Intel Uses AI to Rethink Power Grid Infrastructure
By moving away from a one-way power flow, Intel’s grid concept can help support the integration of renewables.
As renewable energy sources emerge nationwide, the existing grid infrastructure faces a problem. Originally designed to support centralized energy production, such as from a power plant, the legacy infrastructure is not well equipped to handle the integration of renewables like wind and solar, which generate power at decentralized locations.
Transmission tower. Image used courtesy of Pixabay
To address this challenge, Intel has joined an initiative with the Edge for Smart Secondary Substations (E4S) Alliance to build a new paradigm in grid infrastructure. What ideas does Intel bring to the table?
Traditional Grid and One-Way Power Flow
A defining characteristic of conventional electrical grids is that they have been designed to accommodate a one-way energy flow.
This traditional structure was designed with a central paradigm: electricity is generated in large power plants for transmission over long distances to consumers. When these systems were developed, the primary sources of power generation were large-scale facilities like coal, gas, and nuclear power plants, which provide a steady and predictable flow of electricity. The electricity journey in these grids is linear, starting from generation through high-voltage transmission lines, stepping down through various substations, and eventually reaching end-users via low-voltage distribution networks.
Traditional grids feature a primarily one-way flow of power. Image used courtesy of Intel
However, this structure does not hold up in today’s renewable energies and decentralized power generation world. Power cannot flow from the consumer to the grid in a one-way system. This limitation becomes increasingly problematic with the rise of distributed generation sources, where excess energy generated by consumers could be fed back into the grid. Additionally, the intermittent nature of renewables like solar and wind energy clashes with the rigidity of traditional grid architecture, leading to underutilization of renewable energy and difficulties in maintaining a consistent power supply.
Finally, the one-way flow system challenges load balancing and grid stability. With the increasing demand for electricity and the introduction of high-power-consuming devices, the grid is often strained, leading to inefficiencies and potential power outages. The linear structure also lacks the sophistication to efficiently manage fluctuations in power demand, further exacerbating these challenges.
Intel’s Modernized Grid
To resolve this issue, Intel, in collaboration with the Edge for Smart Secondary Substations (E4S) Alliance, is presenting a shift in how energy grids function. Specifically, the initiative aims to transform the traditional one-way, rigid power system into a flexible, software-defined energy network.
One of the key aspects of this modernized grid is its ability to handle the inherent intermittency of renewable energy sources.
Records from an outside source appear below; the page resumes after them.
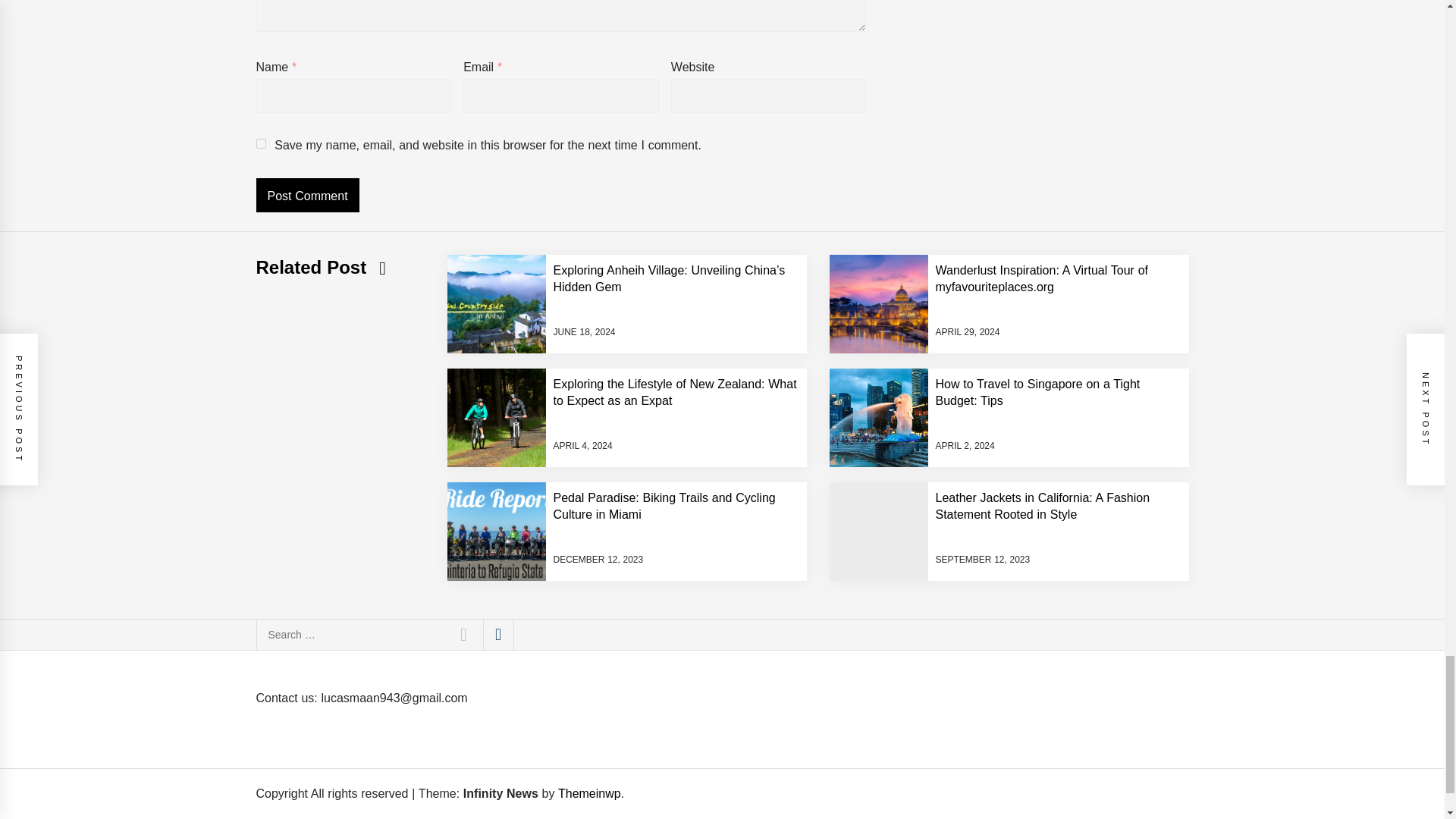
yes (261, 143)
Search (462, 634)
Post Comment (307, 195)
Post Comment (307, 195)
Search (462, 634)
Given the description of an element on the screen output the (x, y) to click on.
By incorporating Intel's hardware, software, artificial intelligence (AI), and communication technology at the substation level, the grid becomes more adaptable, effectively managing and integrating renewable energy when available.
Intel’s vision of a modernized grid. Image used courtesy of Intel
Intel’s technology, including Intel Core processors, brings AI and Internet of Things capabilities into the grid's infrastructure to enable real-time decision-making at the grid's edge, optimize energy source selection, and enhance the grid's ability to accommodate renewable and intermittent clean energy sources. This level of dynamic operation is a significant departure from the traditional grid's static nature, showcasing a future where data analytics, weather predictions, and maintenance schedules can be seamlessly integrated for efficient grid management.
Addressing World Energy Challenges
As Intel and the E4S Alliance continue field trials through 2024 and aim for global adoption, the significance of this technological leap becomes apparent. The shift from a traditional one-way grid to a dynamic, intelligent network marks a critical step in addressing the modern world's energy challenges. Additionally, the environmental impacts could be big. Intel’s estimates suggest that implementing this solution in a single substation could have an environmental benefit equivalent to removing up to 1,800 gasoline-powered cars from the road.